(This is part of my journey going playing through 2010’s Fallout New Vegas. You can follow the entire series on the Retro Gaming page.)
It’s time for a brand-new retro gaming series here at Bio Break, and I was in the mood to tackle an RPG once more. Out of all of the titles I have sitting around, one popped out at me that (a) had developed a strong cult following and (b) I have never actually played before. And that is Fallout New Vegas.
This was a 2010 spin-off by Obsidian, not Bethesda, that was notable both for its very buggy state and its generally better “Fallout feel” than both Fallout 3 and 4. Maybe it was the fact that it stayed out in the American Southwest (shades of Fallouts 1 and 2), or perhaps it was a simply better designed and written game. As a big fan of the Fallout franchise, I’m really psyched to be trying this out for the first time! It’s probably going to be a lengthy series, but that’s OK — I have no where better to be at the moment.
I still get goosebumps every time I hear Ron Pearlman growl out, “War. War never changes.” at the start of the Fallout games. This beginning is different than most of the other Fallout titles in that my character doesn’t start in one of the underground Vaults but rather is a courier who is waylaid by some ne’er-do-wells outside of New Vegas and then shot through the head. That’s the start of the game. You’d think that’d be the end, but somehow I survive that and being buried alive. Not quite sure how, but I’m not complaining!

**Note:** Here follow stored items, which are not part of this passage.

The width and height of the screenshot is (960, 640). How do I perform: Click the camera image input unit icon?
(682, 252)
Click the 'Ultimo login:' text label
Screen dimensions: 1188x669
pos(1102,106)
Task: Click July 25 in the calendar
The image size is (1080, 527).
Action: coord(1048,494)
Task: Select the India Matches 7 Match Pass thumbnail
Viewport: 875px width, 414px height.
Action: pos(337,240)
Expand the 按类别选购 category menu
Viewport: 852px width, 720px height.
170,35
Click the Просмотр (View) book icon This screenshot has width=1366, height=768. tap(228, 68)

If war never changes, neither does the butt ugly character creation options that these games have. That up there is seriously the absolute best I could make a character — the females, in particular, look bizarre, like an alien stretched a human skin over a weird skull.

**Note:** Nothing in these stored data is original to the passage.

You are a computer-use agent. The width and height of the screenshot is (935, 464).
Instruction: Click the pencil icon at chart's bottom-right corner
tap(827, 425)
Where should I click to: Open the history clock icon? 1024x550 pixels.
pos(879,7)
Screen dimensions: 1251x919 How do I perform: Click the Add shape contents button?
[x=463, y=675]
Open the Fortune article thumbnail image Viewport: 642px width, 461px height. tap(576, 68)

So instead of being dead forever, I wake up in the house of Doc in a quiet Mojave town. The house serves as the character creation process, and it’s pretty well-integrated as Doc gets to know who I am and I absolutely rob him blind of everything not nailed down.

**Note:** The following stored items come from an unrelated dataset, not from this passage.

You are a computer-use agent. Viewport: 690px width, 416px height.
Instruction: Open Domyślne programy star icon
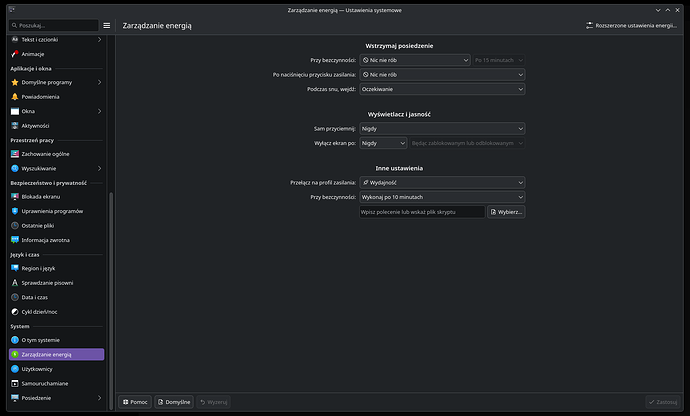click(x=14, y=82)
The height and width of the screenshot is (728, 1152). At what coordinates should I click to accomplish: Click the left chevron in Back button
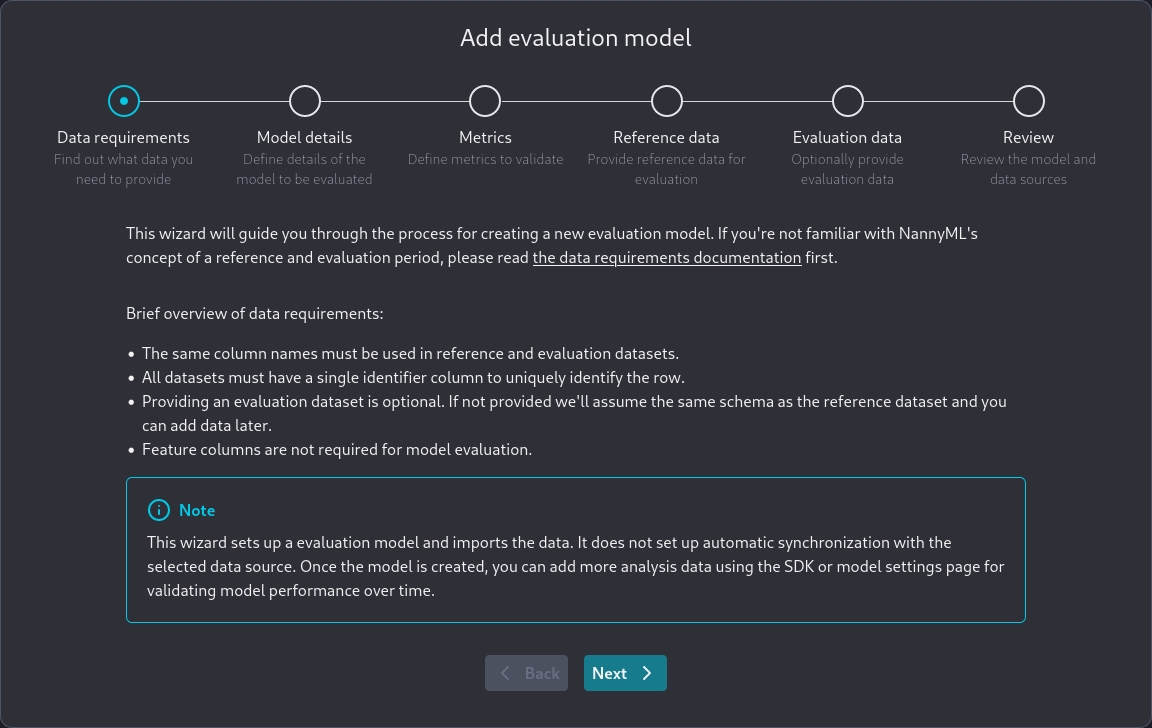coord(506,673)
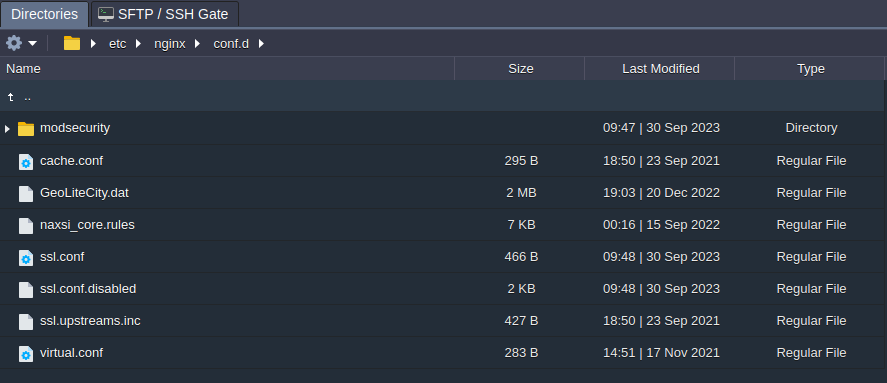The image size is (887, 383).
Task: Click the virtual.conf config file icon
Action: [x=26, y=354]
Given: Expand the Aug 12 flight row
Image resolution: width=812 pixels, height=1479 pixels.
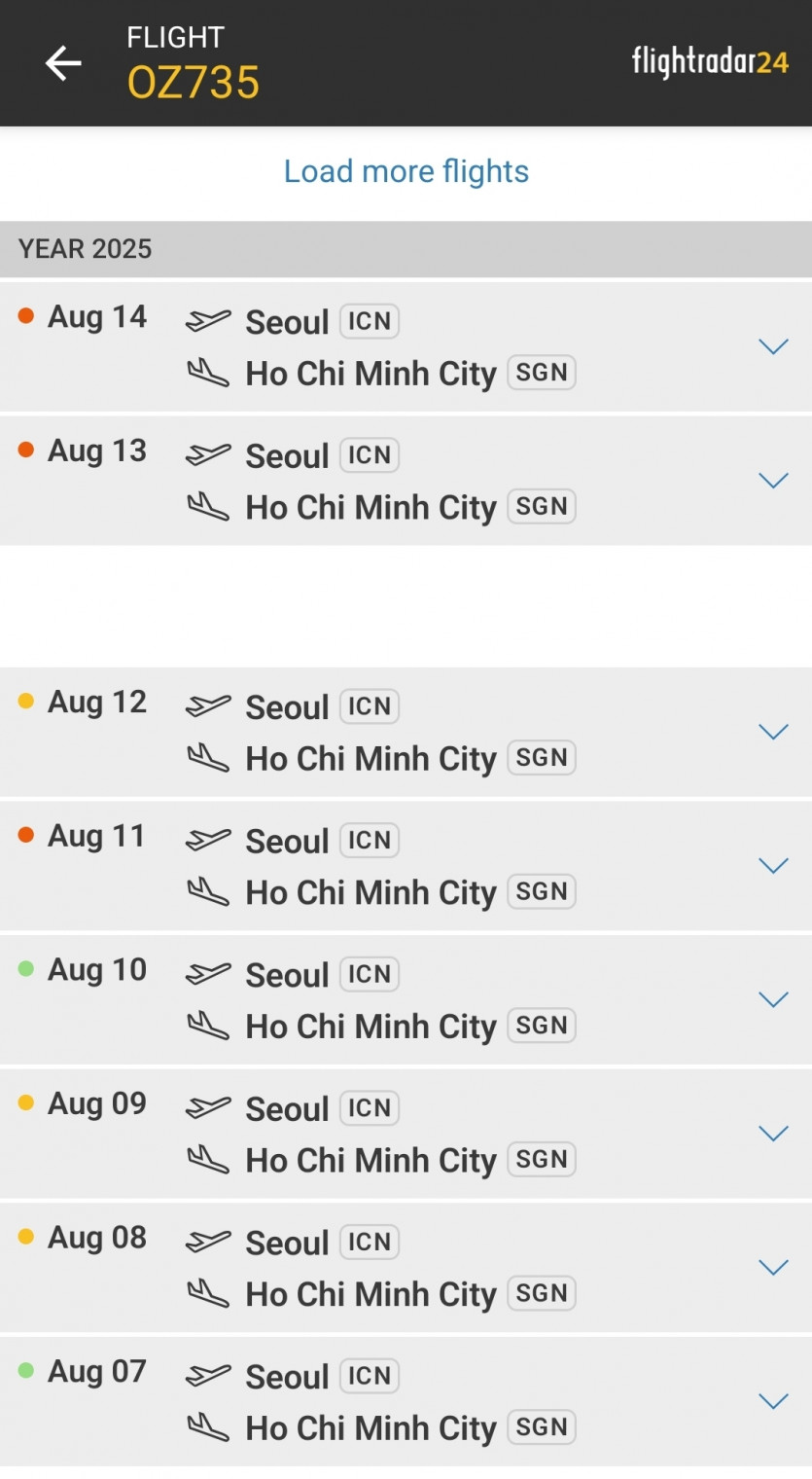Looking at the screenshot, I should coord(773,732).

Then — and here’s the worst part — I sell it all back to him. He didn’t seem to mind, and I needed the bottle caps.
By far, my favorite part of Doc’s house is the Vigor Tester, which is a stat allocation screen disguised as one of those old timey Western saloon games. The animations, descriptions, and labels on this are arresting and even hilarious (I particularly loved the descriptions for luck). I’m going for an all-around useful character build, as usual for these games, although I do make one unorthodox decision…
I’m sorry, but when a Fallout game gives you the option to toggle on bizarre encounters, you take that with a polite “Thank you, ma’am” and don’t look back. I am definitely not “the serious of temperament.”
It’s actually really easy to get geared up even before I leave Doc’s house. It certainly helps that there are weapons, ammo, and food lying around, and Doc gives me a bunch of bobby pins, a Pip-Boy, and even an old Vault-Tec jumpsuit before I head out. I can’t tell you how excited I am at this point — let me at this world already!
And so I step outside with a new face, a song in my heart, and vague instructions to head to the saloon and make myself useful. This right here reminds me so much of the soon-to-be-shuttered Fallen Earth that it hurts a bit. All in all, a good beginning to what I hope will be an epic journey.